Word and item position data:

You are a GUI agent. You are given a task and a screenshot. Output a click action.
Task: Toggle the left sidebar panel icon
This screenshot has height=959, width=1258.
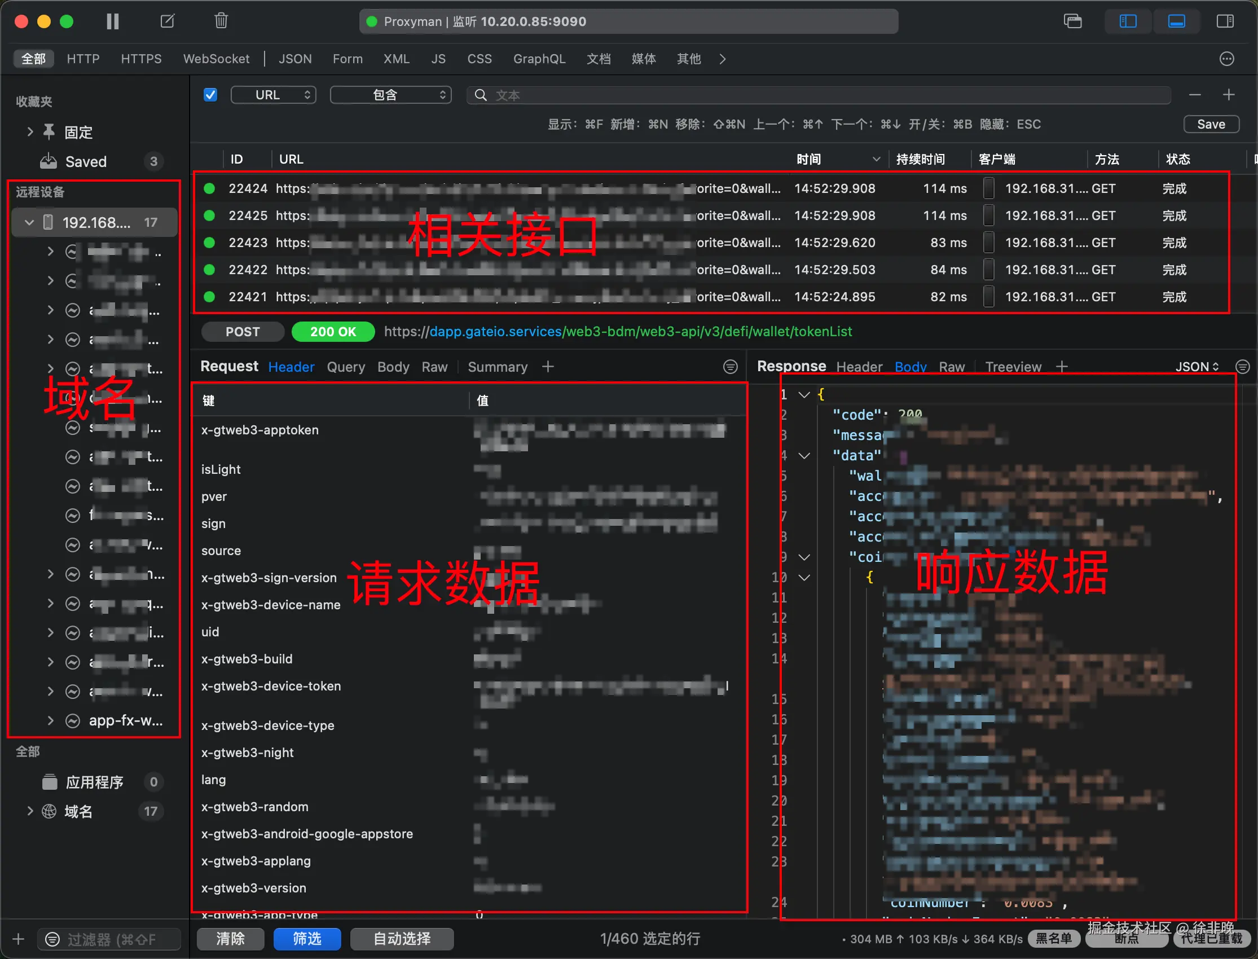[x=1128, y=22]
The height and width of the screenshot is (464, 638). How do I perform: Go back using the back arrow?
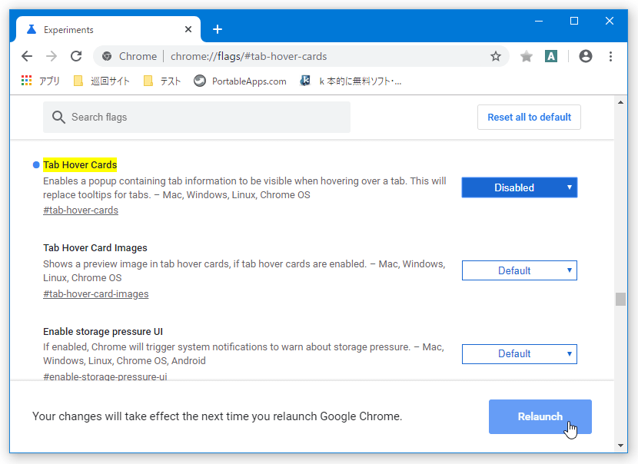point(27,56)
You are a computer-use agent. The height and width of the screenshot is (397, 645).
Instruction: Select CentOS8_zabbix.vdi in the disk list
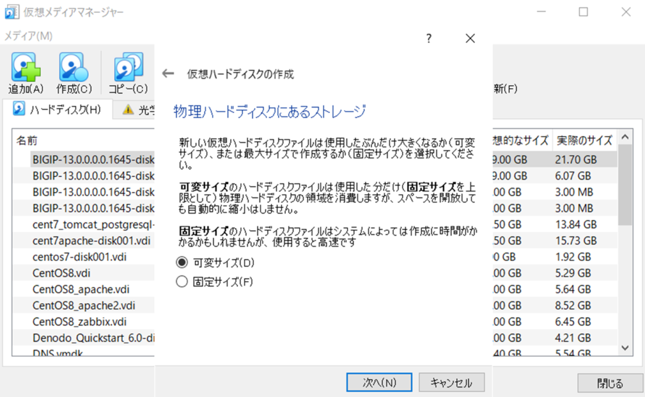(x=75, y=321)
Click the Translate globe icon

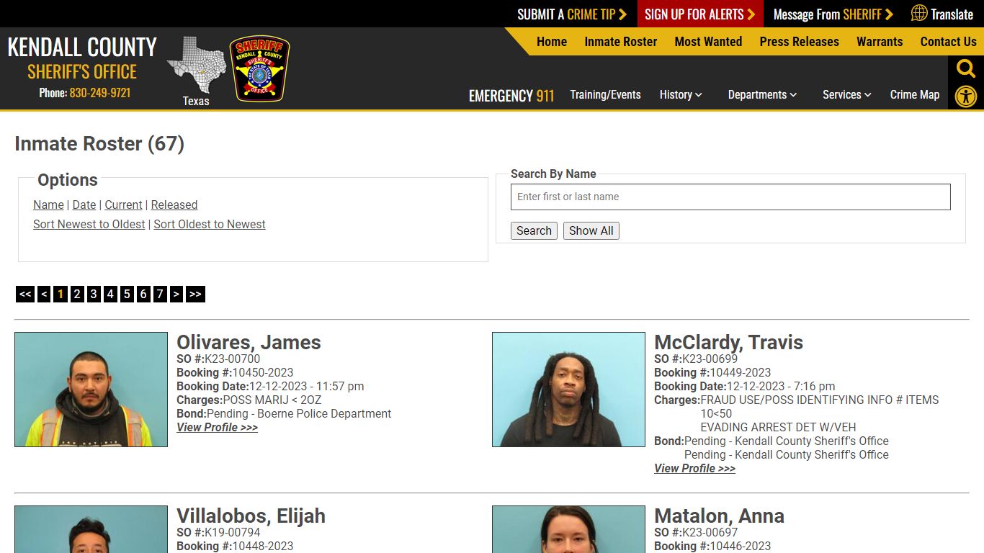tap(918, 14)
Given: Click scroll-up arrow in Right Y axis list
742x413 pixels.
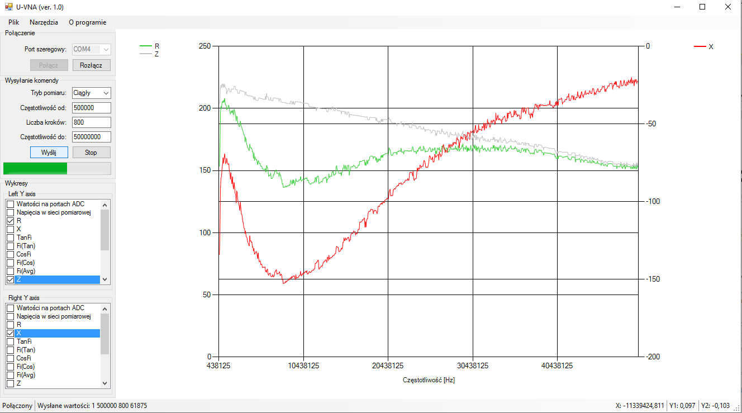Looking at the screenshot, I should [x=104, y=308].
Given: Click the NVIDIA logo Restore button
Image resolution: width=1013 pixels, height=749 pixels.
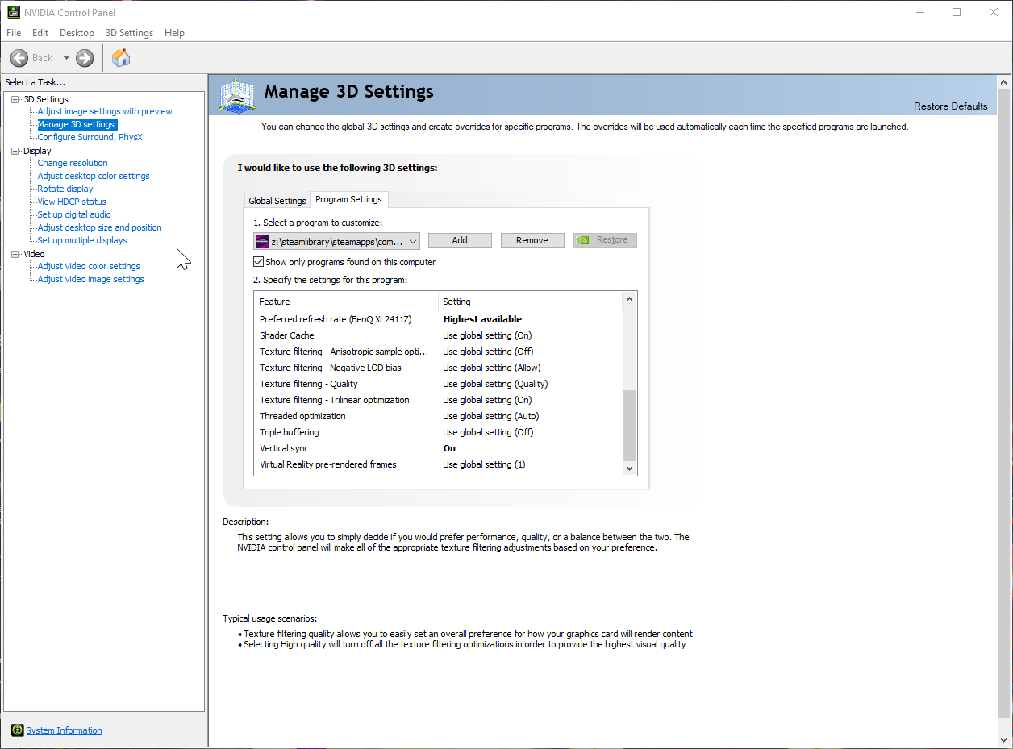Looking at the screenshot, I should (605, 240).
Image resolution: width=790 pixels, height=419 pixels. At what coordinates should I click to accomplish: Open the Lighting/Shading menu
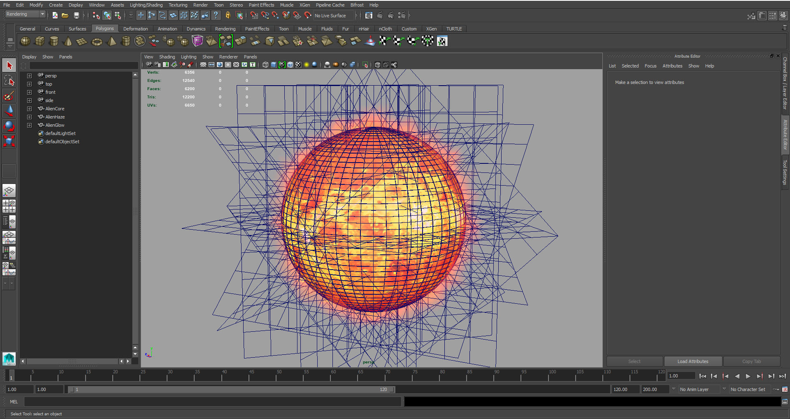146,5
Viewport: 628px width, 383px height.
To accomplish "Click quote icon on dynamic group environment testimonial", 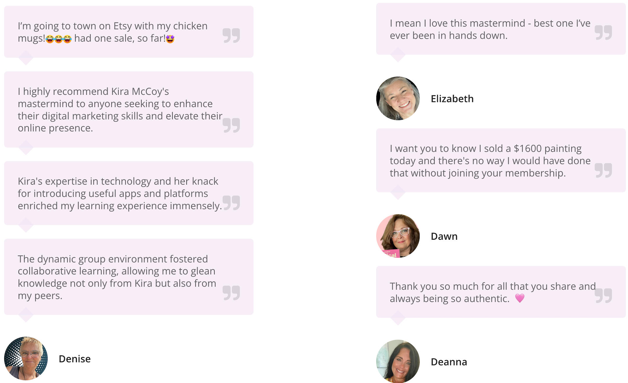I will pos(231,293).
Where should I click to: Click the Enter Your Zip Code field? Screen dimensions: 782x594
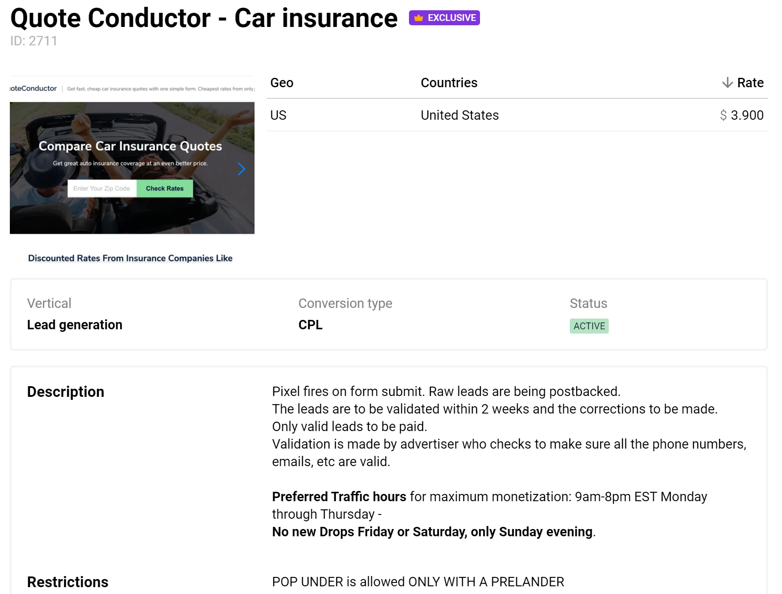[102, 189]
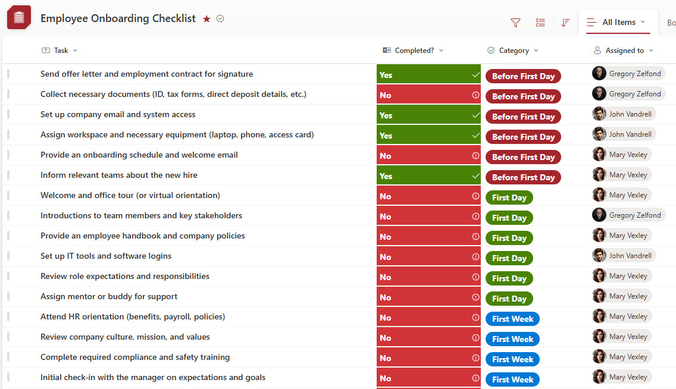The image size is (676, 389).
Task: Select row handle for 'Attend HR orientation' task
Action: click(x=8, y=316)
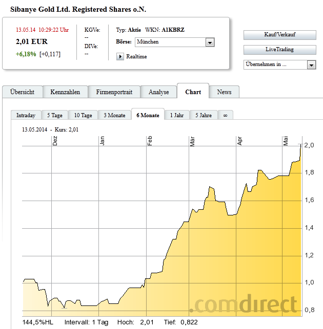323x329 pixels.
Task: Open the News tab
Action: click(x=224, y=92)
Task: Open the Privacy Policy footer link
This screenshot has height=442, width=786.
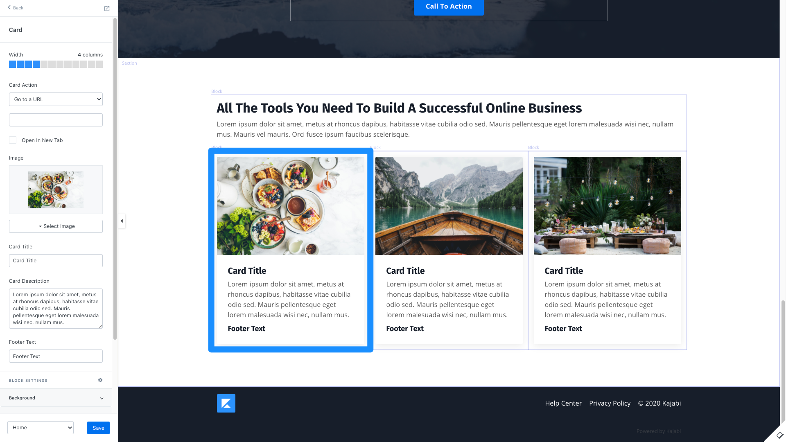Action: point(610,403)
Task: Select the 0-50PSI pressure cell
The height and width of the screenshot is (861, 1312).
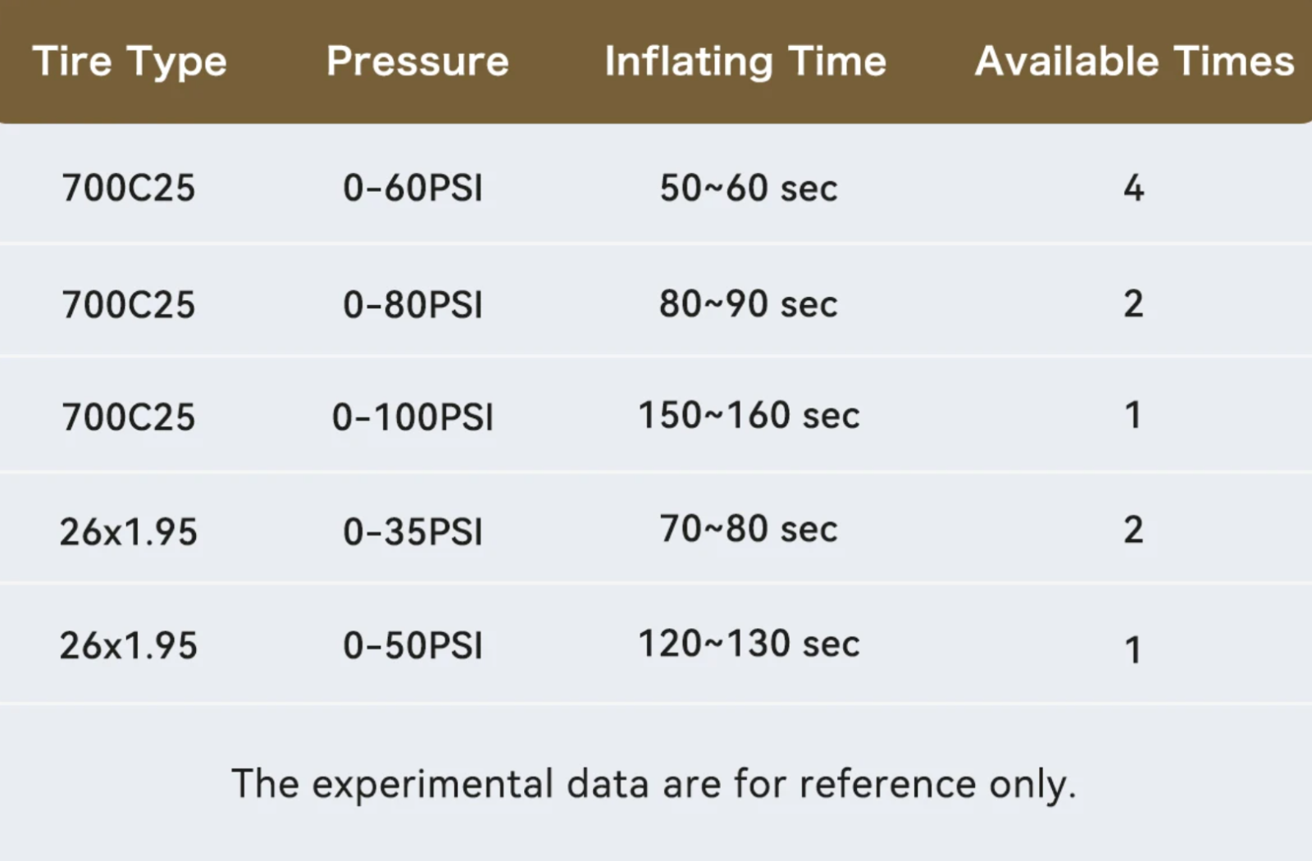Action: pos(412,646)

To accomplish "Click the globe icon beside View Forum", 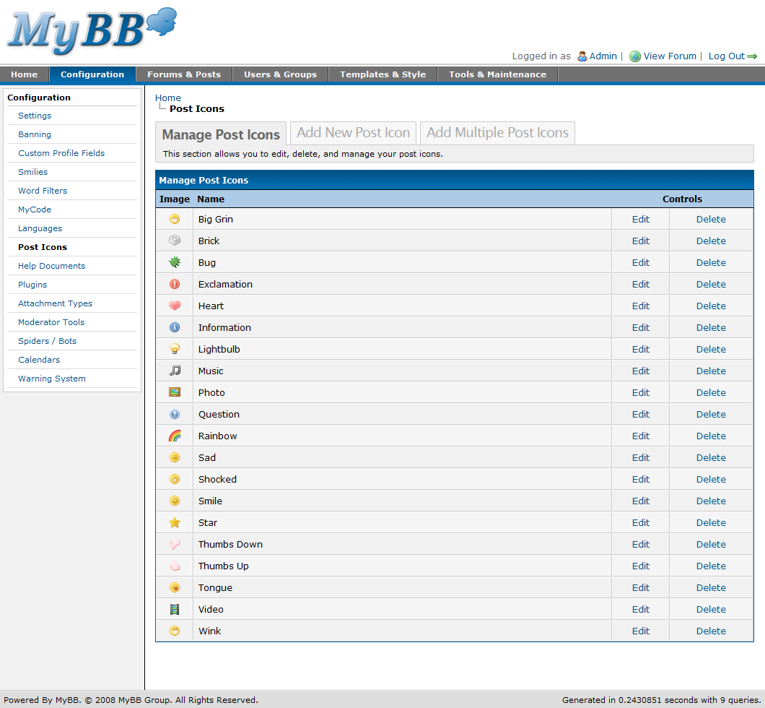I will (634, 56).
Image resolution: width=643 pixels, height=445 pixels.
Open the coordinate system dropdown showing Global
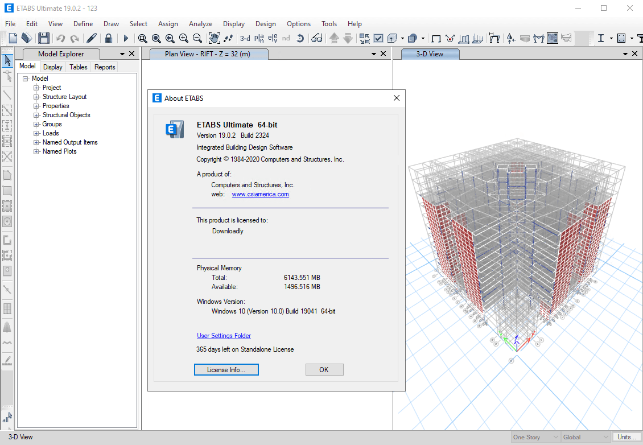[585, 437]
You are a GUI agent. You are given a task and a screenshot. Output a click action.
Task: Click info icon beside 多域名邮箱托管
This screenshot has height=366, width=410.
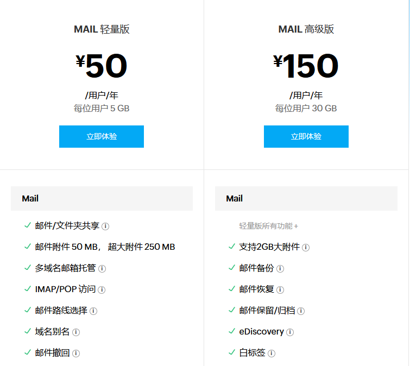(x=102, y=269)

▸ WHAT THE TASK ASKS
Render the data from the line with "You are a computer-use" up to and including the line with "Looking at the screenshot, I should (605, 240)." as a JSON list of strings, one string per line, with blank lines dropped. Leave the pictures out.

▸ RESULT OF THIS EXERCISE
[
  "You are a computer-use agent. The height and width of the screenshot is (397, 645).",
  "Instruction: Select CentOS8_zabbix.vdi in the disk list",
  "(x=75, y=321)",
  "Click the Translate globe icon",
  "tap(918, 14)",
  "Given: Click scroll-up arrow in Right Y axis list",
  "742x413 pixels.",
  "Looking at the screenshot, I should [x=104, y=308].",
  "Given: Click the NVIDIA logo Restore button",
  "Image resolution: width=1013 pixels, height=749 pixels.",
  "Looking at the screenshot, I should (605, 240)."
]